When we are told that "the length of arc AXB is twice the length of arc BZC" means that \(\angle{AOB}=2*\angle{BOC}\), where O is the center of the circle. Similarly "the length of arc AYC is three times the length of arc AXB." means that \(\angle{YOC}=3*\angle{AOB}\)

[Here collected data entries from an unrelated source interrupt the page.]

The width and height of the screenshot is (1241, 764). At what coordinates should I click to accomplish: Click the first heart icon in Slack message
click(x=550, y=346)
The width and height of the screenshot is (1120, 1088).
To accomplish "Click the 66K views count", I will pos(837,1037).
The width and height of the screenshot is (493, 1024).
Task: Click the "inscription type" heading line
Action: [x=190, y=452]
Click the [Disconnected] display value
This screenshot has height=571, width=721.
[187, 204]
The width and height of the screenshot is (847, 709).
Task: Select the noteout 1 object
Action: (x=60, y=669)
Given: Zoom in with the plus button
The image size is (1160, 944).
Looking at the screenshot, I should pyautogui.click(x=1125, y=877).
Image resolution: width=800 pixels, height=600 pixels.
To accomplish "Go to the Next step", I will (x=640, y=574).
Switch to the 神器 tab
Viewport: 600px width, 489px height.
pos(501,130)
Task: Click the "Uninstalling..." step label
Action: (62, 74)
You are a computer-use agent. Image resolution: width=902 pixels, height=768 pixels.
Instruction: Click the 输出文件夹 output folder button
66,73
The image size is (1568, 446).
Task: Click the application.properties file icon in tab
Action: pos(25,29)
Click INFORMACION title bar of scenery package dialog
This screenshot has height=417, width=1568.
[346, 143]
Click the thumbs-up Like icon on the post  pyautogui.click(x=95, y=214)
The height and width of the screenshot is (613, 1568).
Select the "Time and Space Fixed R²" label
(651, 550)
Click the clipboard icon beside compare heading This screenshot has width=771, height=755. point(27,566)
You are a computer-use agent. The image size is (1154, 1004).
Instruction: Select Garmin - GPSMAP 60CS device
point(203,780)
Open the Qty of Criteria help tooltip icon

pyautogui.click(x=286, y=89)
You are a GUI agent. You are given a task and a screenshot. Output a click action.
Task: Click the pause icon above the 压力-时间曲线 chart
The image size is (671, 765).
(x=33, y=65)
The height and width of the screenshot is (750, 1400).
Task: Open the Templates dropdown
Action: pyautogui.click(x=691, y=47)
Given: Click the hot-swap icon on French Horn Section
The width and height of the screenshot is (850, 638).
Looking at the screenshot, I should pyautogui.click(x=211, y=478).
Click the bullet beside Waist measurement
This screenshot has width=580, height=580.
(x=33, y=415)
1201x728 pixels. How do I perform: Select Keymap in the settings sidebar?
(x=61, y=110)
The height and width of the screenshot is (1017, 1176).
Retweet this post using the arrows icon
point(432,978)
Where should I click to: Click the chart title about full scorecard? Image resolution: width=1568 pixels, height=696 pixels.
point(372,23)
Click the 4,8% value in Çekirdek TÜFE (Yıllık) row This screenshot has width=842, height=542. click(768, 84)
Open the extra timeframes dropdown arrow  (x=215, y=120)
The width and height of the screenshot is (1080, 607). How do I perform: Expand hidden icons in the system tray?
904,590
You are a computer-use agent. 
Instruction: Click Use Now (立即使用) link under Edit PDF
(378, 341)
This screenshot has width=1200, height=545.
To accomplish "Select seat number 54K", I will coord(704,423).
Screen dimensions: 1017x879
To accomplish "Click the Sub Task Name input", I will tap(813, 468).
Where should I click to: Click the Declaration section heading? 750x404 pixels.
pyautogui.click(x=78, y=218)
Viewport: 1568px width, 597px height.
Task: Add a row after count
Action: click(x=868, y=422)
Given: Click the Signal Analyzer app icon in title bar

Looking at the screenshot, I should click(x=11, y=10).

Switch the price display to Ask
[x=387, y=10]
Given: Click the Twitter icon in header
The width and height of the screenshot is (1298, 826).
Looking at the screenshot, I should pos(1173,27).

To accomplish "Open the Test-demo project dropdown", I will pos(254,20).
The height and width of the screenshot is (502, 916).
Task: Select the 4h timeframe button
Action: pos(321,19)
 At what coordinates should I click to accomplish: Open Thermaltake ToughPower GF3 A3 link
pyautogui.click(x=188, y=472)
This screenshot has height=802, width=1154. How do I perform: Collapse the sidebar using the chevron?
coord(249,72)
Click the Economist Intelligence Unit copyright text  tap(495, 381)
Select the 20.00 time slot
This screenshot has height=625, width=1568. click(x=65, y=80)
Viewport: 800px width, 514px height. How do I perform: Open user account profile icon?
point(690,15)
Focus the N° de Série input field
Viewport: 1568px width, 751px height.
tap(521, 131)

So if \(\angle{BOC}=x\) then \(x+2x+3*2x=360\) --> \(x=40\) --> \(\angle{AOB}=2*\angle{BOC}=2*40=80\). Now, according to The Central Angle Theorem the measure of inscribed angle is always half the measure of the central angle so \(\angle{AOB}=80=2*\angle{BCA}\) --> \(\angle{BCA}=40\).
Answer: B.
To elaborate more on angles and arcs:
You should know that when you measure the length of an arc in degrees then it's the measure of corresponding central angle. For example \(\angle{BOC}=40\) means that arcBZC is 40/360=1/9 th of the circumference. Next, \(\angle{BAC}\), according to the central angle theorem, will be half the measure of the central angle, so \(\angle{BAC}=\frac{\angle{BOC}}{2}=20\). As for \(\angle{BZC}\): it'll be supplementary angle to \(\angle{BAC}\) (supplementary angles are two angles that add up to 180°), so it equals to \(\angle{BZC}=180-\angle{BAC}=160\).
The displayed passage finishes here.